**** Excerpt ****

13 NGOs in Delhi you can find an internship in!

13 NGOs in Delhi you can find an internship in!


Previously we covered: 12 NGOs in Mumbai you should know about!

.1. Goonj:

GOONJ is channelizing the unused material lying idle in urban homes, to the far-flung villages of India as an important economic resource. Although they deal with all kinds of underutilized material but the prime focus is clothing, one of the most ignored basic needs of human kind. The material given by people in the cities comes to the GOONJ processing center in that city.

Here it is sorted and packed according to various criteria like, age, gender, wearable, un-wearable, woolen etc. Then based on the requirement expressed by the rural partner groups the material goes to different parts of the country by transportation trucks. The partner groups receive it and further distribute it among their communities.

Right now they send materials to parts of 21 states of India, where they aim specifically towards the most backward and poor communities in these states like the Mossahari community in Bihar, prawn-farming community in the Sunder Ban delta in West Bengal.

2. Smile Foundation:
Smile Foundation is a national level development organisation directly benefitting over 300,000 children and their families every year, through 158 welfare projects on education, healthcare, livelihood and women empowerment, in more than 700 remote villages and slums across 25 states of India.

**** Record set ****

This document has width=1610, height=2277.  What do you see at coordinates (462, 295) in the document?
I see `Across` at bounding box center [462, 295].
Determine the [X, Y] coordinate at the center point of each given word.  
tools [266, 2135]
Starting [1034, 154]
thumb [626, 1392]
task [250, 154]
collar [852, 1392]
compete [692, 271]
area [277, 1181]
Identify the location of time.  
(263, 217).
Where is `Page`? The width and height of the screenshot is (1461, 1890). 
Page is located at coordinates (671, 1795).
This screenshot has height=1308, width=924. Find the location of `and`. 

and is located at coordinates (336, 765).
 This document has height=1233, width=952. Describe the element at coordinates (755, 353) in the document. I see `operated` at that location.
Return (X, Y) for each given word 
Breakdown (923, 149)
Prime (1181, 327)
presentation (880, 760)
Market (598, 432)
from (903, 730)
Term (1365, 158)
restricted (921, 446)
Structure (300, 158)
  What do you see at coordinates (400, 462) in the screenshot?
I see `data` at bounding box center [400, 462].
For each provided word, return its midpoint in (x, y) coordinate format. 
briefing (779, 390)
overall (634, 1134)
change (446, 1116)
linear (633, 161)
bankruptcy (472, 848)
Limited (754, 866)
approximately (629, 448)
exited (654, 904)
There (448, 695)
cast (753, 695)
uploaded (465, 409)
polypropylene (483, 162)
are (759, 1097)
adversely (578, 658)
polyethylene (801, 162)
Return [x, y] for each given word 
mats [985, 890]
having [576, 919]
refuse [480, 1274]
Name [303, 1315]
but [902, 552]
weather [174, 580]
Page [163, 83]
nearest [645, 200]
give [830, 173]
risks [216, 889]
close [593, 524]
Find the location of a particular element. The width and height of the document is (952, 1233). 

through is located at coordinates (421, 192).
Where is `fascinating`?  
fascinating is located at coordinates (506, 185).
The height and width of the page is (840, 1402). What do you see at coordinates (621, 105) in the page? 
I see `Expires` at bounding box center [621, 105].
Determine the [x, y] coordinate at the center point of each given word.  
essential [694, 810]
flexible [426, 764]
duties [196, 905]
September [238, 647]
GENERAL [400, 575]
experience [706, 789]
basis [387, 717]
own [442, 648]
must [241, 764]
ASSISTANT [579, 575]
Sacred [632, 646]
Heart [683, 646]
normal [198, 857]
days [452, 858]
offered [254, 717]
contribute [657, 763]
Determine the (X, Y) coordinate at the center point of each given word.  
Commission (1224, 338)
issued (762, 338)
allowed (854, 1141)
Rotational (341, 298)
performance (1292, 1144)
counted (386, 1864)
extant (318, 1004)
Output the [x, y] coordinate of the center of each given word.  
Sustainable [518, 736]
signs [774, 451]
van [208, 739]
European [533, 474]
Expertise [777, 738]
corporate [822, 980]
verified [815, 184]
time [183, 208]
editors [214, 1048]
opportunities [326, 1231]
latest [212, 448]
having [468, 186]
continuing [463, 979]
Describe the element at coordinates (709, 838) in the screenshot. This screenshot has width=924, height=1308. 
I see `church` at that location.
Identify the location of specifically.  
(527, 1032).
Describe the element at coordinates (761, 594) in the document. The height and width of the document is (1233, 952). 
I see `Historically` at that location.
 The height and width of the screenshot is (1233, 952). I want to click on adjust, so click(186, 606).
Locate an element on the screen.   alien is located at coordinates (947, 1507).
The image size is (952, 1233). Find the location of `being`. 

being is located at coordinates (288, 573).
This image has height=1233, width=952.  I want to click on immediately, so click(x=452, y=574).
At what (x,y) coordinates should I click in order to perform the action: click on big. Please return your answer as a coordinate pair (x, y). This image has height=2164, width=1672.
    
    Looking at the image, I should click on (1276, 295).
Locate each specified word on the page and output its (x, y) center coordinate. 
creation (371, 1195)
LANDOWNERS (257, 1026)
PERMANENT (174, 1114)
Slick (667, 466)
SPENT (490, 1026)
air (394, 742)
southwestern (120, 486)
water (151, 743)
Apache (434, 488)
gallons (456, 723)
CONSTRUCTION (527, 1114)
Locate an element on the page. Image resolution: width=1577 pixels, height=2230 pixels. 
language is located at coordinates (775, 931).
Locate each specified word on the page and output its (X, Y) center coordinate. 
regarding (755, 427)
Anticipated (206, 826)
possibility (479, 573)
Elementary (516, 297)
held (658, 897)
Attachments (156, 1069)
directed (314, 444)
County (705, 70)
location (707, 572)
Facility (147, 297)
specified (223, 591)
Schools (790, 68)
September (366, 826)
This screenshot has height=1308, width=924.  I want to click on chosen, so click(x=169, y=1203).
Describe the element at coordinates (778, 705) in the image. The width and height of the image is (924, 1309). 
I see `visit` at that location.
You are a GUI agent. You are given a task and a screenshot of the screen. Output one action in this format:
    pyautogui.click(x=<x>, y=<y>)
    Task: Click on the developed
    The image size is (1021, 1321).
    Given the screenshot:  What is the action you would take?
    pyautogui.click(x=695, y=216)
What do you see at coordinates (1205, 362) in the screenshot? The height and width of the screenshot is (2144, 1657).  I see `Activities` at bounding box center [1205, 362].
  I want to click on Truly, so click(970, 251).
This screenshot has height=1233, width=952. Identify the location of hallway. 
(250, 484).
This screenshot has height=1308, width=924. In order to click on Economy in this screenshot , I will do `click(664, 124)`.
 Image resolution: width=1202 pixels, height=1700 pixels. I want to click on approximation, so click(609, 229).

****

* **Work task**: According to the article on NGOs in Delhi, how many states of India does Goonj currently send materials to? The records have no connection to the text.

* **Response**: Goonj sends materials to parts of 21 states of India.